“Phew, how that shook me up!” exclaimed Burroughs. “How did you get in, Bryant?”

“I got rid of the man at his house door as he was going to fetch his overalls, so I came on at once, sir.”

“All right. But I wish you had said who you were. Get to work with that lock.”

In a few minutes all was ready and we waited anxiously for the sound of the king’s approach.

We heard the arrival of the officers in the adjoining shed and could even catch the low hum of their voices.

The suspense was not a little trying; and I was intensely glad when the whistle of a launch announced that the king was coming.

CHAPTER XXIII
ON THE RAMPALLO

WHENEVER I read of an actor playing for the first time a part which is to make or mar his reputation, my thoughts fly back to that wet squally evening on the Lisbon water-front. The big warehouse with its piles of varied merchandise; the curiously composite smell with its predominating scent of hay; the creaking of the tall slide doors at the front as the wind dashed at them and whistled through the crevices and whispered and rustled in the cavernous gloom of the building, the hiss and spume of the waters of the bay, and Burroughs, Bryant and I grouped together by the smaller door as I stood listening intently for the cue to “go on.”

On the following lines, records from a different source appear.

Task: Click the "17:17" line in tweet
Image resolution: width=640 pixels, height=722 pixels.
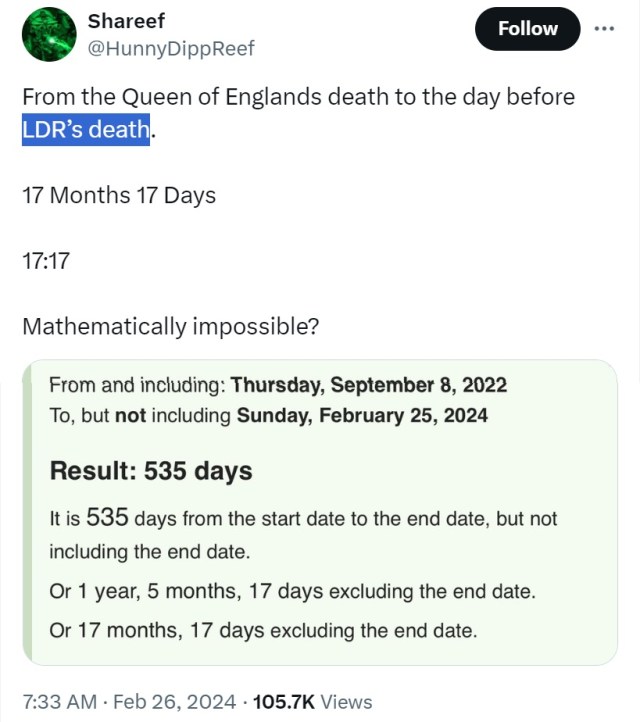Action: pyautogui.click(x=46, y=261)
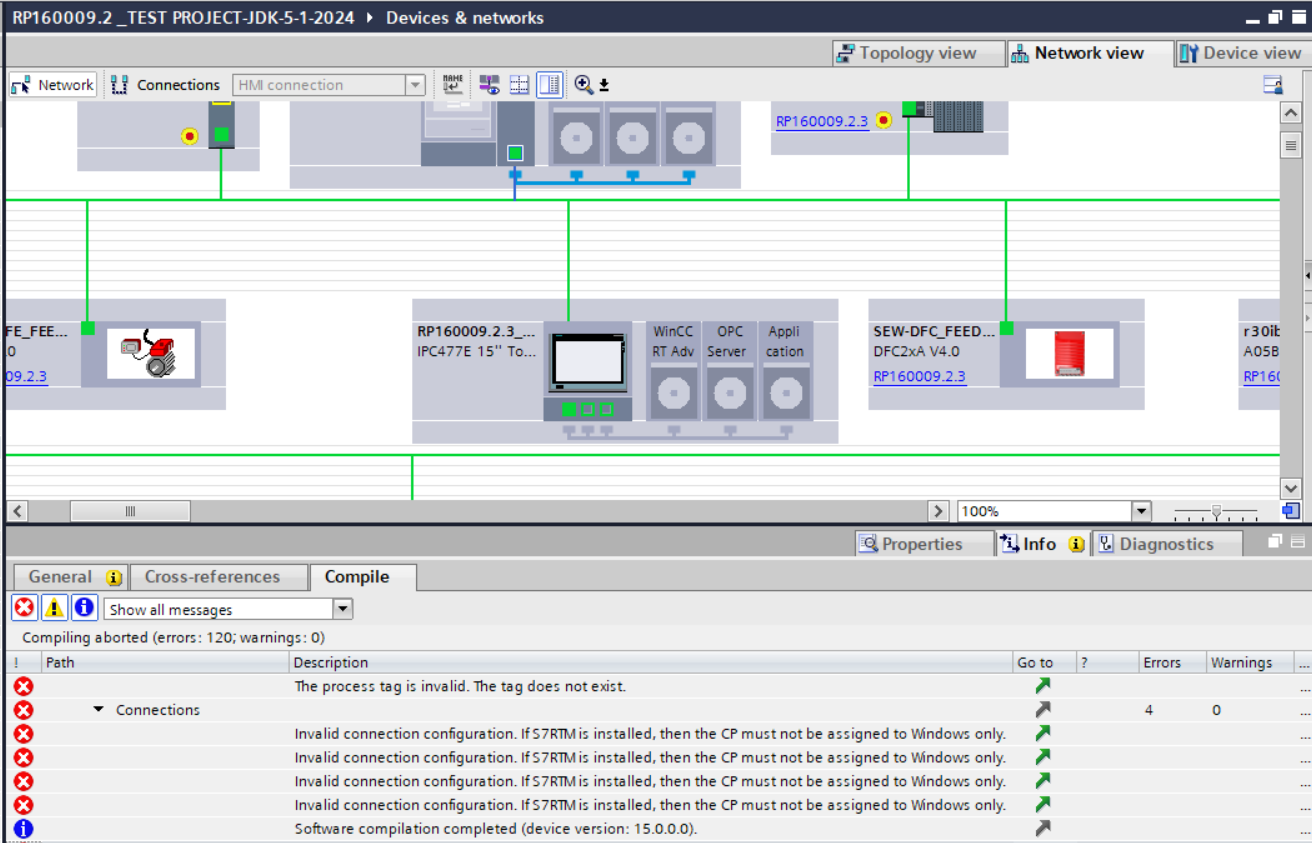This screenshot has height=843, width=1312.
Task: Click the Show address labels icon
Action: [x=489, y=85]
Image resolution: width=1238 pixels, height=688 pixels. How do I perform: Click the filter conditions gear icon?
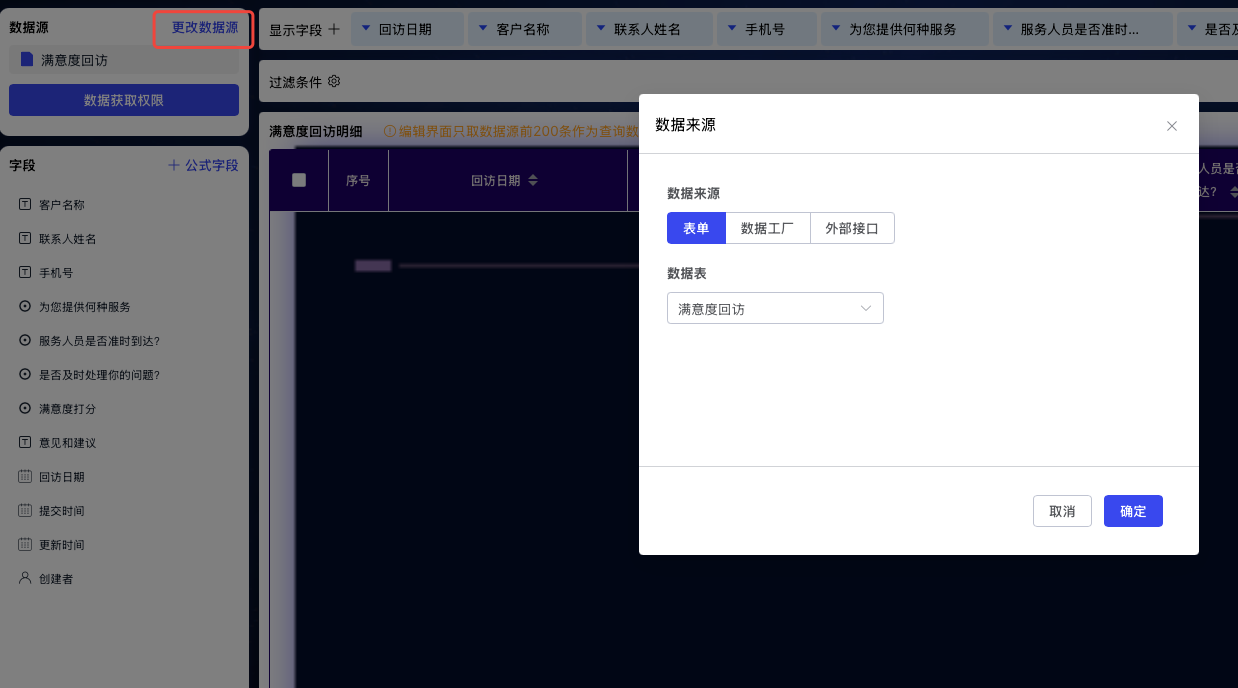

I was, and yet was not, nervous. That is, I was sure of myself and confident of success, was quite cool, and had not a thought of shrinking from the scene to be played; but at the same time my pulses were beating very fast, my tongue was dry, and I kept moistening my lips and biting them, and I could not keep my hands still nor my fingers from fidgetting, and I am sure I was very pale.

I knew that success or failure might turn upon my giving the signal to leave the shed at exactly the right moment. If I went too soon, the men waiting at the end of the narrow passage would know the king had not had time to pass through the shed from the launch. If I delayed too long, the king himself might come out before the “abduction” had taken place.